Ausserdem werden die unterschiedlichsten Gefühle geweckt und neben der Freundschaft dieser jungen Menschen hat auch der Tod einen Gastauftritt in der Geschichte. Trauer, Vertrauen, Verlassenheit, Selbstständigkeit und immer wieder die Liebe werden zum Thema in diesem Buch. Vor allem die Liebesgeschichte von Frieders Grosseltern - respektive seiner leiblichen Oma und deren Mann, dem auf den ersten Blick mürrischen, strengen und überkorrekten Mann, dem Stiefvater seiner Mutter, den er "Grossvater" nennen muss - hat als schöne Neben- und Rahmenhandlung fungiert und einmal mehr hat Ewald Arenz aufgezeigt, dass Menschen oft viel mehr sind als ein erster Eindruck uns zu suggerieren vermag.

Schreibstil:
Flüssig und leicht mit einer melancholischen Note erzählt Arenz diese Geschichte, die sowohl äusserst humorvoll und sommerlich als auch intelligent und tiefgründig erzählt ist. Vier Freund*innen, die zwischen Jugend und Erwachsensein schweben und die in den Achtzigerjahren aufwachsen und entsprechend fast unendliche Freheiten, aber auch nicht immer sehr viel Unterstützung von ihren erwachsenen Bezugspersonen erleben, sind einander der grösste Halt im Leben. Diese überbordenden Gefühle, die jugendliche Sprache und die sanft in die Geschichte eingewobenen Lebensweisheiten machen das Buch zu einem ganz besonderen Leseerlebnis.

Aufgabendaten:

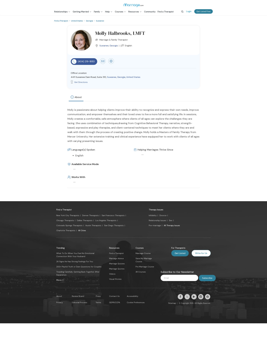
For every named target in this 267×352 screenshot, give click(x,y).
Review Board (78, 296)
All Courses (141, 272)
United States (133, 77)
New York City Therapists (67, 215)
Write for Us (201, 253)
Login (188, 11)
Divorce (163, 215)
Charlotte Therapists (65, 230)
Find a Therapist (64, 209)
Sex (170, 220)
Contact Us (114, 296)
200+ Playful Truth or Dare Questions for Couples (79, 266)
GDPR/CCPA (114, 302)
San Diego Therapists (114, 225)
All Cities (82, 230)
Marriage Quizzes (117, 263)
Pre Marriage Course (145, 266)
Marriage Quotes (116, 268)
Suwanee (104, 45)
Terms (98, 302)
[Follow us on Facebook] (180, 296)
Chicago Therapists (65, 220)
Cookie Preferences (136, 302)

--

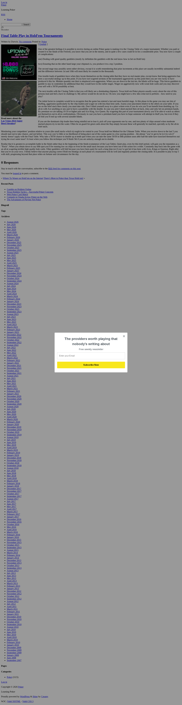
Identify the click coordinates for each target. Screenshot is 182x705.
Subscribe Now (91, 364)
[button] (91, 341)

Anweisungen:
• 1. Stimmen die folgenden Aussagen mit der Buchbesprechung im Textauszug überein? Antworte jeweils mit Ja oder Nein und zitiere die entscheidenden Worte wörtlich. (a) Die Freund*innen wachsen in den Achtzigerjahren auf. (b) Im Mittelpunkt stehen drei Freund*innen. (c) Frieder muss den Stiefvater seiner Mutter "Grossvater" nennen.
• 2. Gib aus den Datensätzen die Zeilen unverändert wieder. Beginne bei der Zeile mit "GDPR/CCPA (114, 302)" und ende mit der Zeile mit "Chicago Therapists (65, 220)".
Textauszug und Datensätze stammen aus verschiedenen Quellen.

Gegebene Antworten:
• 1.
(a) Ja: "die in den Achtzigerjahren aufwachsen"
(b) Nein: "Vier Freund*innen"
(c) Ja: "dem Stiefvater seiner Mutter, den er "Grossvater" nennen muss"

• 2.
GDPR/CCPA (114, 302)
San Diego Therapists (114, 225)
All Cities (82, 230)
Marriage Quizzes (117, 263)
Pre Marriage Course (145, 266)
Marriage Quotes (116, 268)
Suwanee (104, 45)
Terms (98, 302)
[Follow us on Facebook] (180, 296)
Chicago Therapists (65, 220)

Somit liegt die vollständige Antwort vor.